MATERIAL TO PROCESS below:

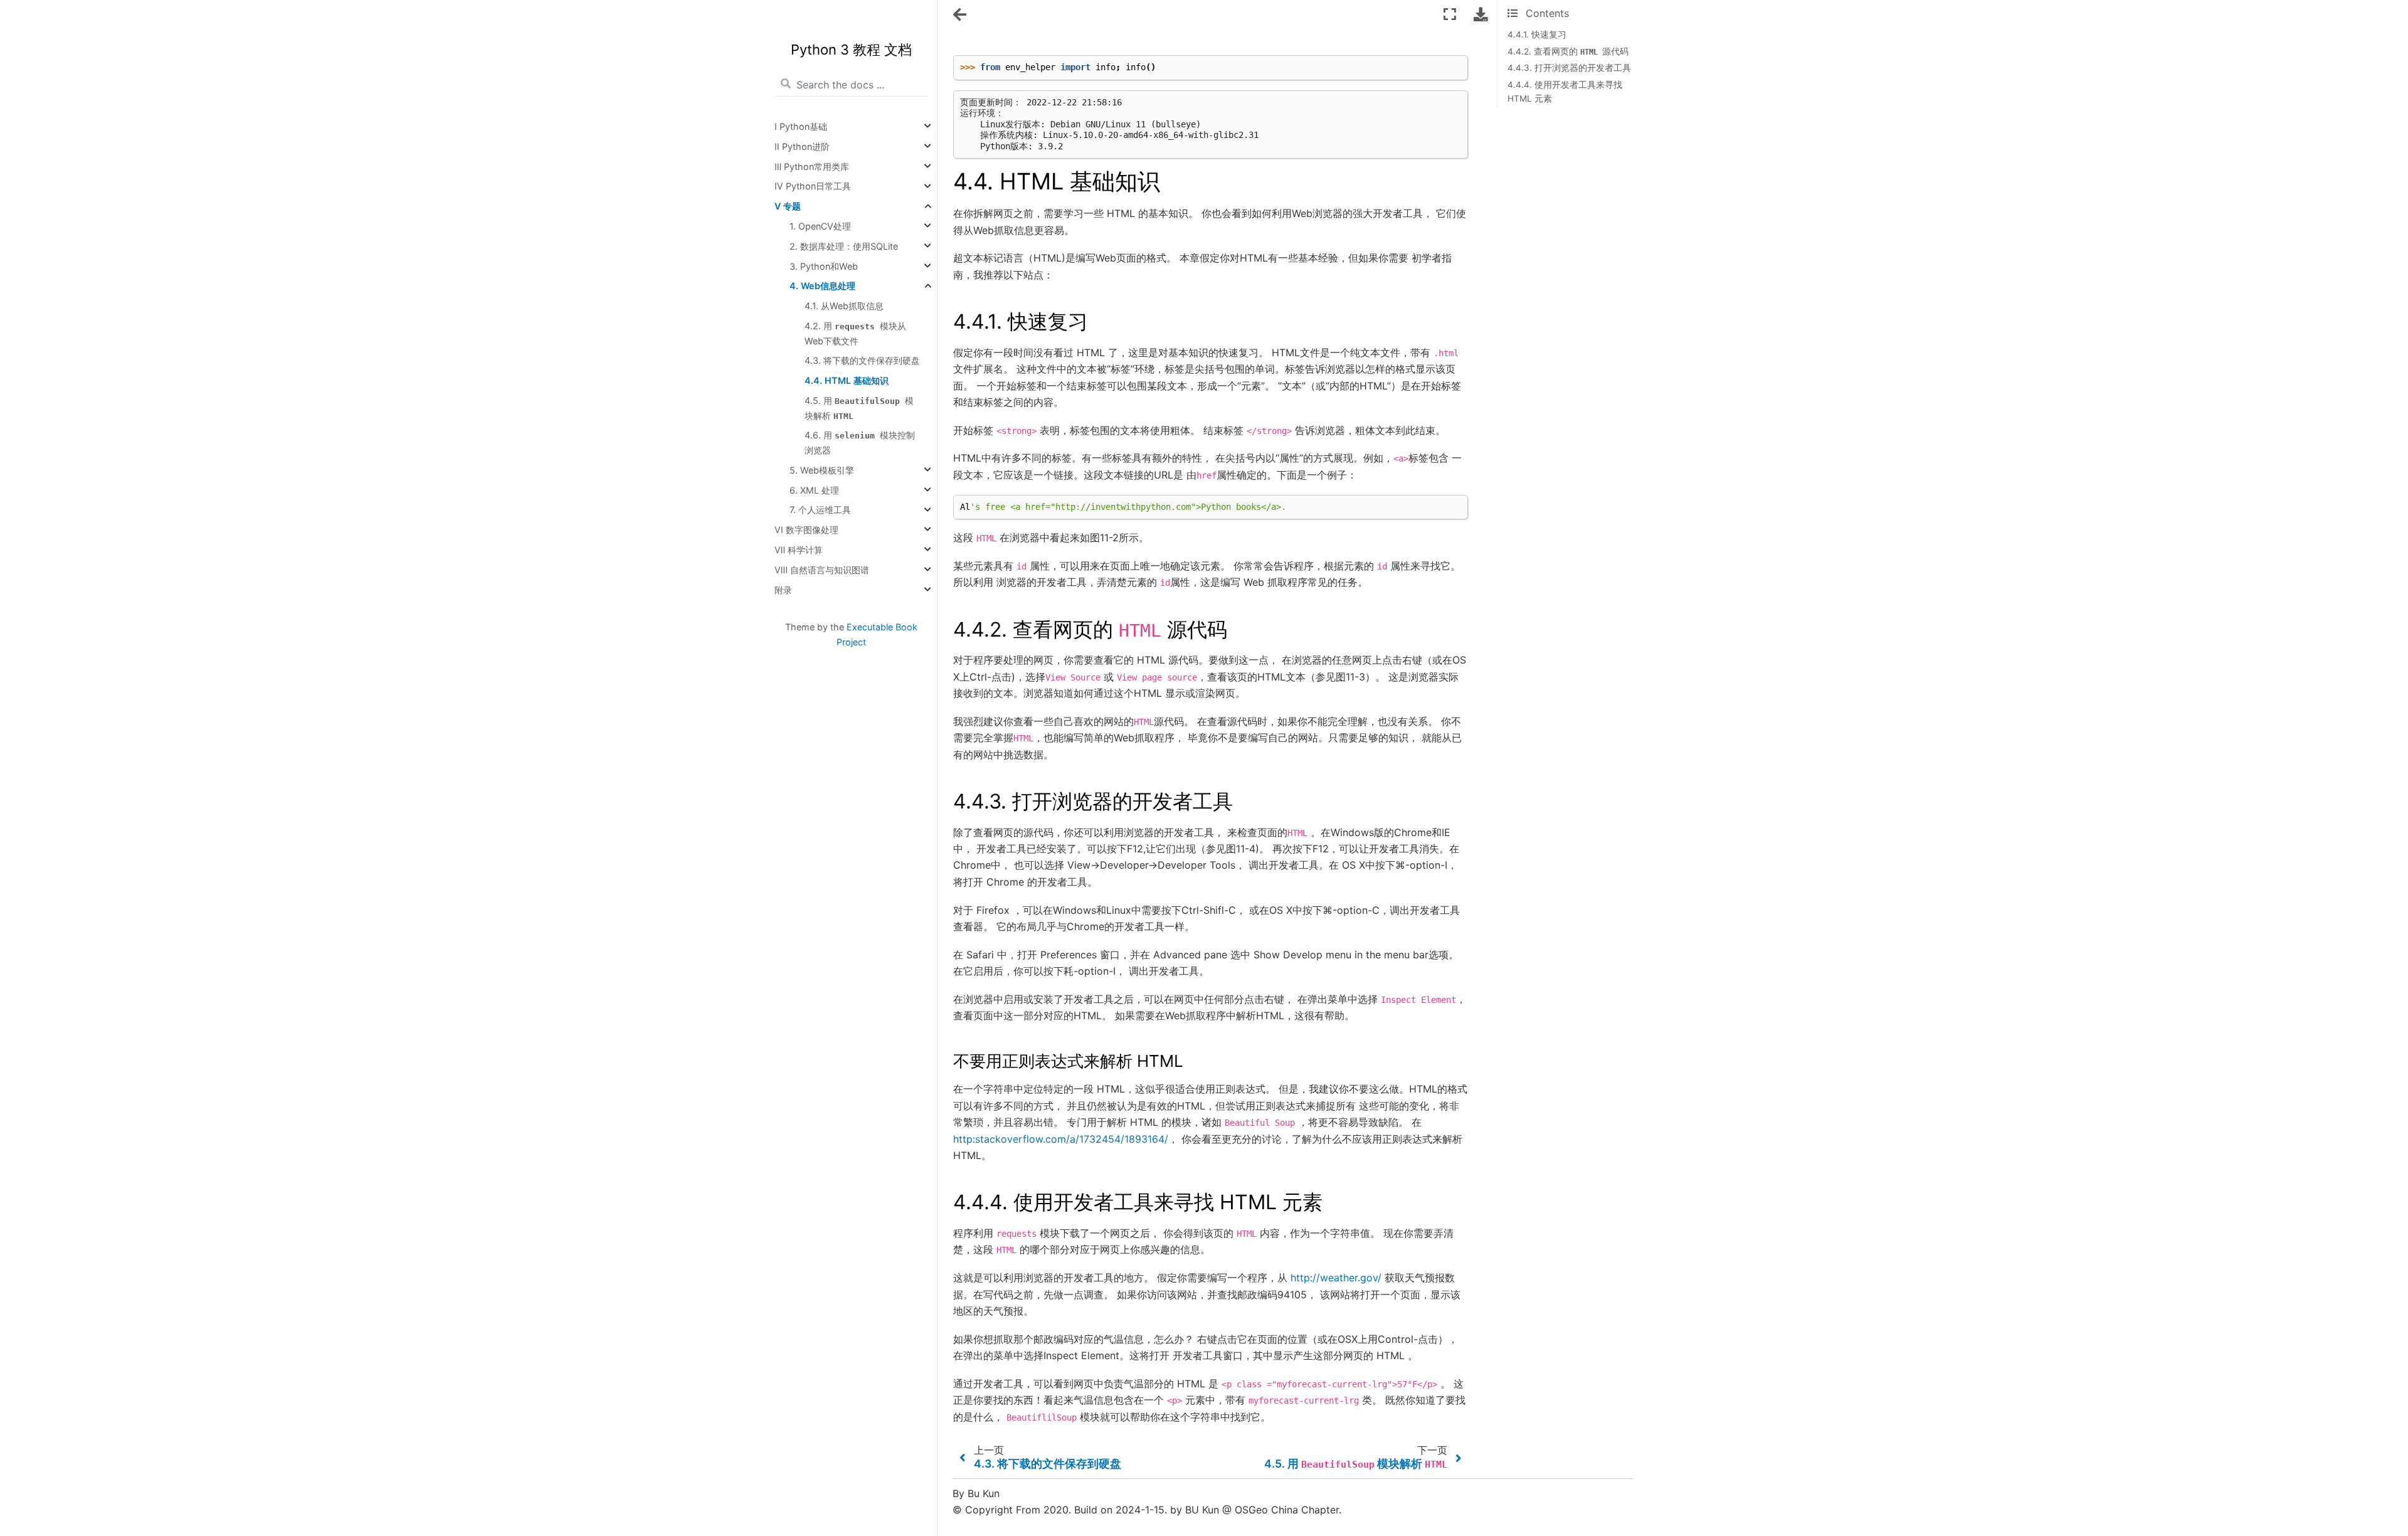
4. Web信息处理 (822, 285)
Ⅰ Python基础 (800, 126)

End of MATERIAL TO PROCESS.
MATERIAL TO PROCESS below:

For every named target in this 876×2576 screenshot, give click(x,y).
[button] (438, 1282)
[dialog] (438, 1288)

End of MATERIAL TO PROCESS.

*PROBLEM STATEMENT*. Using the records above, copy word for word the line with "For every named", the line with "[dialog] (438, 1288)", and every line between them.

*RESPONSE TO THIS TASK*.
For every named target in this 876×2576 screenshot, give click(x,y).
[button] (438, 1282)
[dialog] (438, 1288)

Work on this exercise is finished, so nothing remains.